Лишь оттуда воссияло ему всеобще-человеческое содержание Гомера, трагиков, Пиндара и Платона. И всё же они были для него прежде всего мифическими гештальтами, праобразами той веры, которая прояснилась и выкристаллизовалась только в последние годы. По мере того как ему самому изнутри отчетливее проступало его античное кровное наследство, его природная античность находила все больше «отдаленного сходства» и родственных знаков с античностью исторической. Чем больше его воля просвечивалась в сознании, так, что ей можно было теперь учить, тем более приближался к нему – изо всех провидцев и певцов – мудрец правителей и пестователь людей Платон. Его творчество, кажется, единственное из всей античности, которое он понял братски, а не только мифически, одновременно как уникальный личный язык и как вечный гештальт [64].

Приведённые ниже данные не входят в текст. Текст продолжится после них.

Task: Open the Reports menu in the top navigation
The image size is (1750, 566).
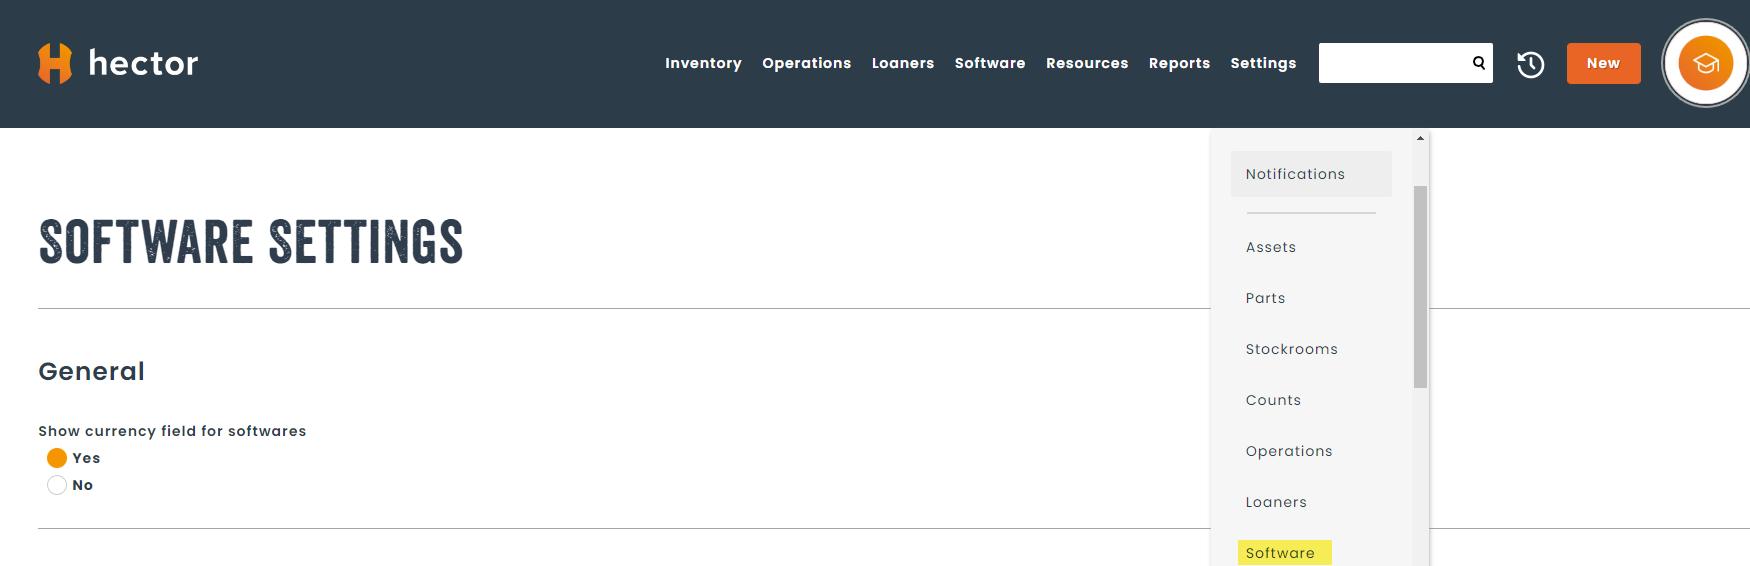Action: pos(1179,63)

По убеждению Гундольфа, Платон – с его вечным кругооборотом веры, силы, крови, любви, узрения и воли – дает более адекватный ключ к пониманию Георге, чем случайно-исторические предпосылки новейшей литературы [65]. И наконец, отнюдь не в последнюю очередь Платон для Георге – учитель любви. Как и у Платона, у Георге (особенно в позднем сборнике «Звезда союза») «Эрос служит посредником между человеком и богом, той силой, через которую действует и проявляет себя двуединство человека и бога» [66].
Уже упоминавшийся Оскар Бенда отмечал неслучайную роль Платона в «третьем гуманизме»: весь этот поворот к античности становится ясным, когда осознаёшь, что витальное средоточие этого движения занимает Платон, обосновывавший олигархическую деспотию против демократического полиса; этот выбор задает недвусмысленный ориентир для послушников по части того, как нужно истолковывать миссию и структуру их круга. «Третьему гуманизму» свойственна недвусмысленная ориентация образования на платоновскую аристопедию. В этом подлинное содержание смутного термина «пайдейя» [67].
Платон занимал место среди георгеанских «святых» сначала как певец Эроса. Его «продвижение» в лидеры Пантеона было связано с политическим поворотом в эволюции Круга. Так или иначе с конца 1950-х годов в исследовательской литературе о Круге циркулирует статистика, которая, кажется, не перестает удивлять германистов-георгеведов: среди всех тотемических георгеанских святых именно Платону Круг посвятил больше всего публикаций. Хотя абсолютные цифры нужно принимать в данном случае с большой осторожностью (неясны критерии, в частности, что касается рецензий; не все тексты были известны к моменту подсчета и т. д.), но зато сравнение весьма поучительно. Платон выходит бесспорным лидером: ему георгеанцы посвятили 26 публикаций; за ним следуют с огромным отрывом Гёльдерлин (7 публикаций) и Гёте (6), затем Шекспир (4), Наполеон (3) и, наконец, Цезарь, Фридрих II и Данте (по 2) [68].
Платон никогда не был здесь просто предметом научного исследования. Именно поэтому Платон пришелся, с точки зрения Круга, как бы не по зубам науке: предмет сам оказывался способным вдохновить радикальную критику науки. Выбор Кругом именно Платона был вызовом дисциплинарным принципам новейшей классической филологии, отбросившей романтические идеи гения, шедевра и проч. и уровнявшей всех авторов и все произведения пред строгим ликом науки, не желающей более признавать любимчиков, но требующей ко всем одинакого «позитивистского» отношения.